■ **Exercise prompt**
Please rewrite the lines below, replacing "computer-use agent" with "desktop agent" wherever it occurs and leaving everything else unchanged. Omit the pictures from your answer.

---+---

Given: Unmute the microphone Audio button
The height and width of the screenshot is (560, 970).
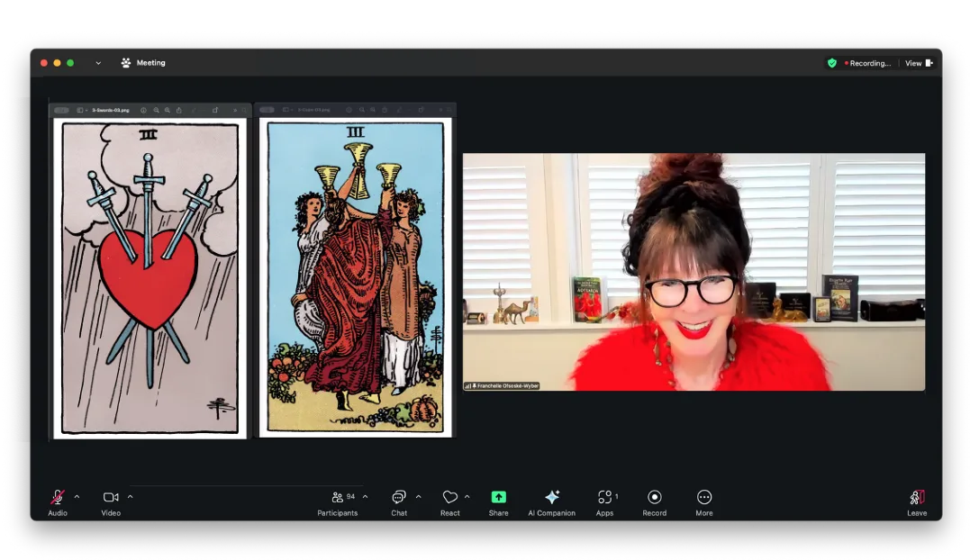Looking at the screenshot, I should tap(58, 498).
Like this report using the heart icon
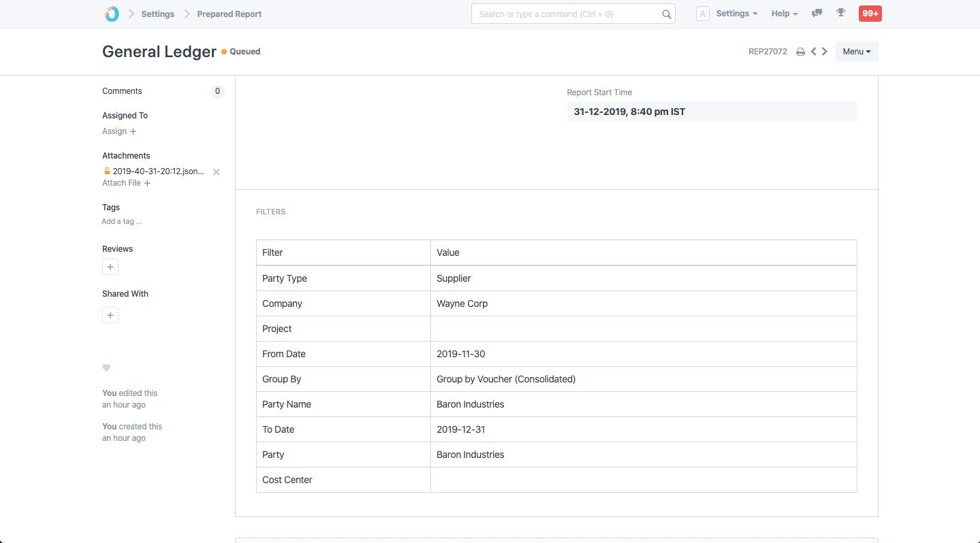The height and width of the screenshot is (543, 980). 106,367
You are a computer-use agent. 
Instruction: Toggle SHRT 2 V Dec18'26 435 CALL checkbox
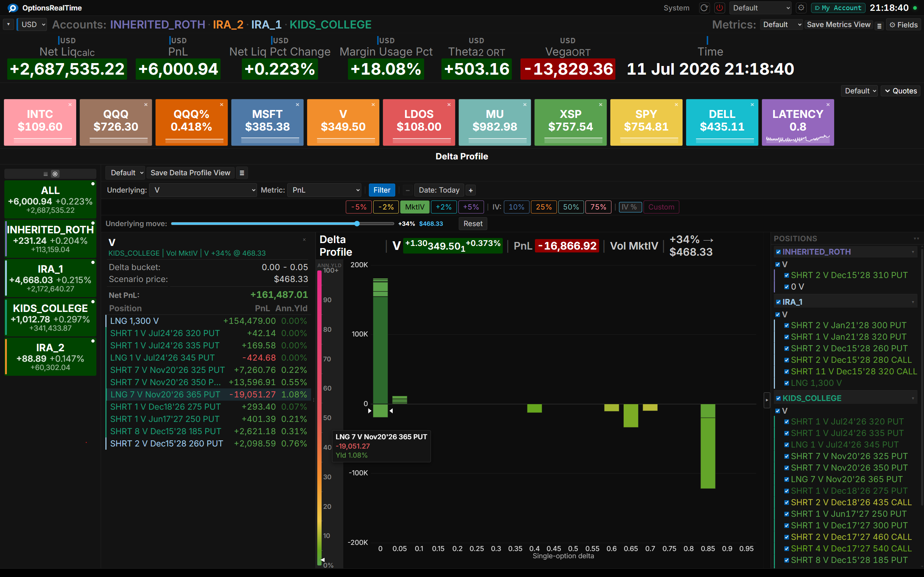tap(787, 503)
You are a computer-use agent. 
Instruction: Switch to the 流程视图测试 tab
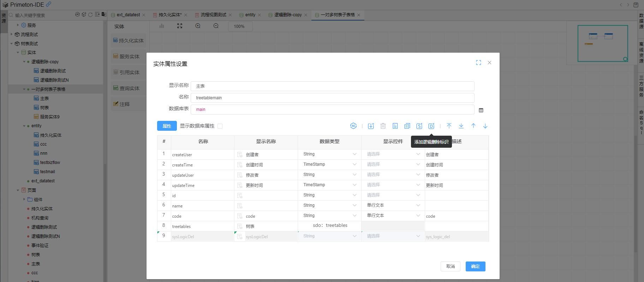tap(213, 15)
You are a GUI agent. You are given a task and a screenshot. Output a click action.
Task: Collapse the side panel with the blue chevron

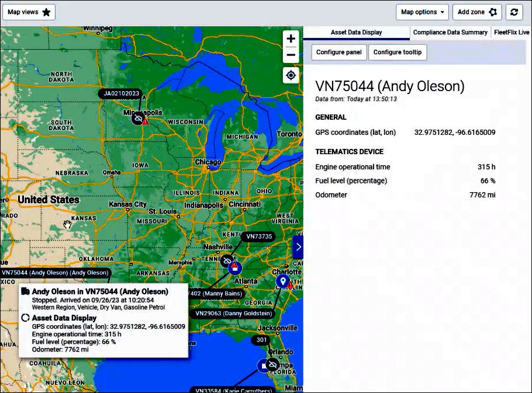(x=298, y=247)
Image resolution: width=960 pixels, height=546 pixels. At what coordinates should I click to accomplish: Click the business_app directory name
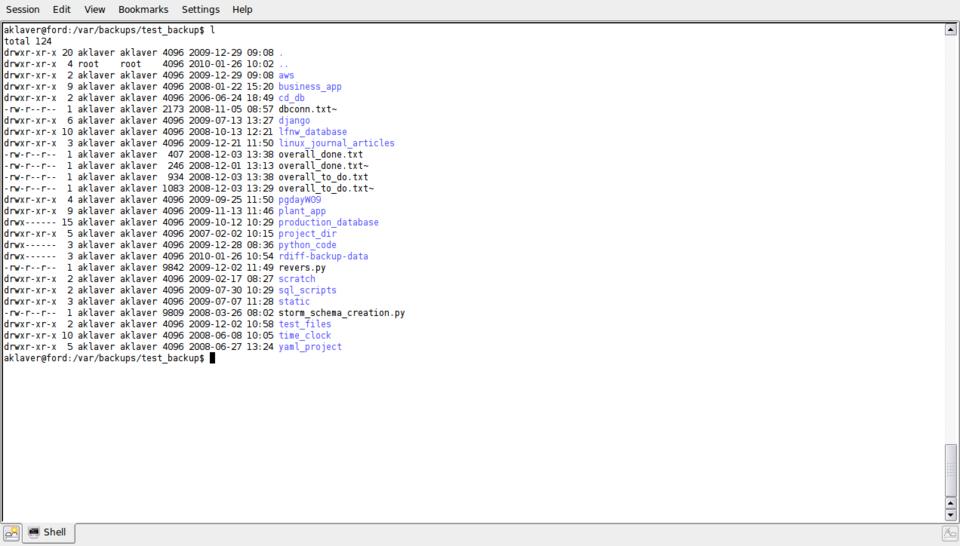pyautogui.click(x=310, y=87)
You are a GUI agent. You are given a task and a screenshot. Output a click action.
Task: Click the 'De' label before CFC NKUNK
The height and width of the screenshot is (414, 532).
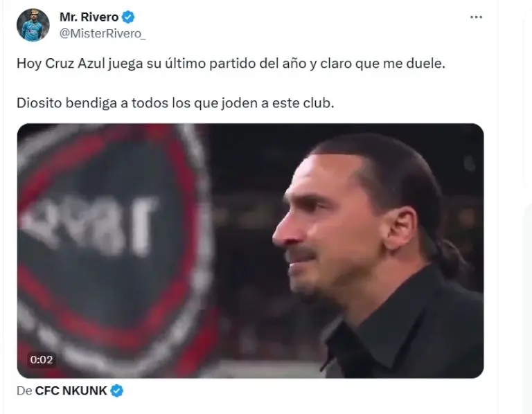coord(24,390)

---+---

■ **The solution**
Given: Unmute the microphone Audio button
The height and width of the screenshot is (560, 970).
Looking at the screenshot, I should tap(58, 498).
Like this report using the heart icon
The height and width of the screenshot is (543, 980). 106,367
You are a desktop agent. 
Instruction: Toggle SHRT 2 V Dec18'26 435 CALL checkbox
tap(787, 503)
You are a desktop agent. 
Instruction: Switch to the 流程视图测试 tab
tap(213, 15)
You are a GUI agent. You are given a task and a screenshot. Output a click action.
Task: Collapse the side panel with the blue chevron

(x=298, y=247)
Image resolution: width=960 pixels, height=546 pixels. At what coordinates should I click to accomplish: Click the business_app directory name
pyautogui.click(x=310, y=87)
You are a GUI agent. You are given a task and a screenshot. Output a click action.
Task: Click the 'De' label before CFC NKUNK
The height and width of the screenshot is (414, 532).
coord(24,390)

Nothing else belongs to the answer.